The cutoff probability level resulting in the lowest misclassification rate starts around 0.5. The misclassification rate starts to increase around a cutoff probability level of 0.6. Therefore, a cutoff probability level of 0.5 is a good choice. The following decisions rules are then adopted:

(i)	classify the loan application into the lower risk category and approve the loan when estimated probability of default ≤0.5, or
(ii)	classify the loan application into the higher risk category and deny the loan when estimated probability of default >0.5.

Teaching Note: In Section 3.3, the potential for selection bias due to the time period used in the analyses was discussed. It should be noted that there is another important source of selection bias here though. There is a critical mismatch between the data used to build the predictive model and the loans that will be evaluated using the model. Presumably only the loans which were perceived to have tolerably low risk were ever approved in the first place. That means all the loans represented in the data would have been perceived as “low” risk by someone. Those deemed to be of higher risk (and therefore, were not approved) don't appear in the data at all. Therefore, the in-sample default rate will likely be lower than the true default rate of all loan applications that were submitted in the first place.

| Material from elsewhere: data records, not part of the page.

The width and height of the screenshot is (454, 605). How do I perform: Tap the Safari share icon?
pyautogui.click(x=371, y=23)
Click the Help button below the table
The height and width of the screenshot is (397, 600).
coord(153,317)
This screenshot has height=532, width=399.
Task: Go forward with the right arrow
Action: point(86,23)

4.3.3. Validation and Misclassification

We validate the final model by applying it to the other half of the data (the “testing” data which includes the remaining 1051 observations for California-based example) and gauge its performance by calculating the misclassification rate. To do this, students use the final logistic regression model to generate the estimated probability of default rate for each of the loans in the “test” data sample. Next, students are asked to classify the loans in the testing data as either “higher risk” or “lower risk” using the decision rules in Section 4.3.2.

Since the true outcomes of the loans in the test data are known (MIS_Status of charged off or paid in full), the rate of misclassification can be determined for the California-based scenario. In , the columns represent the reality of whether a loan was charged off or paid in full, and the rows represent the classification of the loan according to the decision rule (higher risk vs. lower risk). Shown below where the number of misclassifications is represented in bold font, 324 loans were misclassified as “lower risk” and 14 loans were misclassified as “higher risk.” The overall misclassification rate is 32.16% ((324 + 14)/1051).

Teaching Note: In class, we discuss how this process is part of evaluating the predictive performance of a model and that this particular model does give reasonable predictive performance.

Teaching Note: Since two different types of errors can be committed, misclassification of a loan as “higher risk” or as “lower risk,” we encourage students to discuss the consequences of committing either type of error and if treating the two types of errors the same is a wise business decision. Discussions typically revolve around the fact that the bank will lose both principal and interest if a loan is misclassified as a “lower risk” and then is charged off, while the bank will only incur opportunity cost in the amount of interest if a loan is misclassified as “higher risk.”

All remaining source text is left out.